In a world where women are made to be impossibly beautiful, The Kingpins make men look impossibly ugly. This is no simplistic reactionary stance played out in the parlour game of gender conflict. No tittering between 30-something urban princesses at an inner-city apartment balcony BBQ about hubby needs to be treated like a little boy. These four fearsome females transform themselves into the super-histrionic machismo of the most flaccid boys-in-men. They don’t simply pose as men (men are great posers anyway). Instead, they become the other, manifesting themselves as visceral figurines, evoking the briny presence of a man who smells of Calvin Klein, Bundaberg Rum, breath mints and cheap souvlaki. In a taxi.

Such are the beings split across the two screens of Welcome to the jingle. One screen features the testosterone nightmare of a Sigue Sigue Sputnik grid-iron team psyching themselves up in the dark void of a locker room. Adorned in grotesque masks of melted peacocks, they prowl and growl ‘How fast can you run?’ The adjacent screen features the aged pubescence of some pimply wannabes who think that working out keeps them fit for the corporate battlefield of their pissy jobs. Co-ordinated uniforms, tacky sports trimmings, anaemic countenances and limp athletics – like your dad trying out for the Olympics. Typically, they claim they can run ‘faster than a leopard’. Like, wow, dad.

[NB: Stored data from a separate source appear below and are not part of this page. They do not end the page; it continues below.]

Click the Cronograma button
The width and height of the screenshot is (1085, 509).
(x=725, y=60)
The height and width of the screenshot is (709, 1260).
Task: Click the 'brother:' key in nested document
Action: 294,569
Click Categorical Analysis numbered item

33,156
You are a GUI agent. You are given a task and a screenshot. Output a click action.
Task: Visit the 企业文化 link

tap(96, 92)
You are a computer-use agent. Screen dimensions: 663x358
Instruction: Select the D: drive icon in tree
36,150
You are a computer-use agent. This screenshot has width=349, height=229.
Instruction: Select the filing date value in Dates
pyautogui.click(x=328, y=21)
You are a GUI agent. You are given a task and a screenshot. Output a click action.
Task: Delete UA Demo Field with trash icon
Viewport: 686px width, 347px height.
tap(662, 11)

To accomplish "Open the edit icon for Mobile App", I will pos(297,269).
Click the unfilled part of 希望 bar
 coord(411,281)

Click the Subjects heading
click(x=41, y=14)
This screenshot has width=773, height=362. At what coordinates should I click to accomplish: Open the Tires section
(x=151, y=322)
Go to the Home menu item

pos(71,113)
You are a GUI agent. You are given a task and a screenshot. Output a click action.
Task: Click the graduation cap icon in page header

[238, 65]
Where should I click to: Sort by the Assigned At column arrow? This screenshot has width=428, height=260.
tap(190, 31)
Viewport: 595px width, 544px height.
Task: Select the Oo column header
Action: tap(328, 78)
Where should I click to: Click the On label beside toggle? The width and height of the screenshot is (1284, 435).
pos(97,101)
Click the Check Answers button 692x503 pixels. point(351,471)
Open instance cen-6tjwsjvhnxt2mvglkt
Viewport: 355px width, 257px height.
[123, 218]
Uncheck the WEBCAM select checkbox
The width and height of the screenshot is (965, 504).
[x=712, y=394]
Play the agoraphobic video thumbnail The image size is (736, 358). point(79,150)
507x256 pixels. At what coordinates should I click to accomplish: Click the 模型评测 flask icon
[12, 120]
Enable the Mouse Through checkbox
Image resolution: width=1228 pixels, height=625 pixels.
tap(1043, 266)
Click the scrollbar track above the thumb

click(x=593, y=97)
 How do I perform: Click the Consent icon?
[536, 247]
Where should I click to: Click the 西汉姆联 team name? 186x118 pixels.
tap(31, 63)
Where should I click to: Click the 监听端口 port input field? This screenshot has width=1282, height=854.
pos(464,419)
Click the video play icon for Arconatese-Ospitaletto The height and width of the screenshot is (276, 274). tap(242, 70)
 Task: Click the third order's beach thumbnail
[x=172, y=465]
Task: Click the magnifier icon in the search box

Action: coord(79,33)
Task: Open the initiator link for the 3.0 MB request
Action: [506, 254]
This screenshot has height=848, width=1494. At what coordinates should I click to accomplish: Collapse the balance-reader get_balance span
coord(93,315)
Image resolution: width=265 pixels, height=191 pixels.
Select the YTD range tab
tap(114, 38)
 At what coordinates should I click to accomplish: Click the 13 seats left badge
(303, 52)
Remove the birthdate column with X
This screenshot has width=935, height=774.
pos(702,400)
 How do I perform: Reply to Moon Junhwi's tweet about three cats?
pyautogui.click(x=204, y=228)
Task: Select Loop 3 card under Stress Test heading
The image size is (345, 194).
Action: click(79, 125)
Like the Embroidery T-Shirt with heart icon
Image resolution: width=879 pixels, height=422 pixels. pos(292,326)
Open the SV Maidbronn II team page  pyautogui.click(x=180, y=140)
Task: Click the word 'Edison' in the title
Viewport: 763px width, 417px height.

But these figures are not simply held up for ridicule. The hulking beasts and skulking creeps of Welcome to the jingle are embodiments of maleness, rendered as screen bodies via the performative bodies of The Kingpins. It’s a multi-layered mode of performance built from drag viciousness, media subsummation and self-immolation. The result is not a facile critique fired from a safe remove. Within this work, (as with the bulk of their performative reverisoning of songs and video clips) the Kingpins become that which, in life, they most cannot, and it is in this gaping manqué (see Freud if you must) that they clearly assert their power.

Philip Brophy - Writer/artist/Sigue Sigue Sputnik devotee.


Text © Philip Brophy. Images © The King Pins.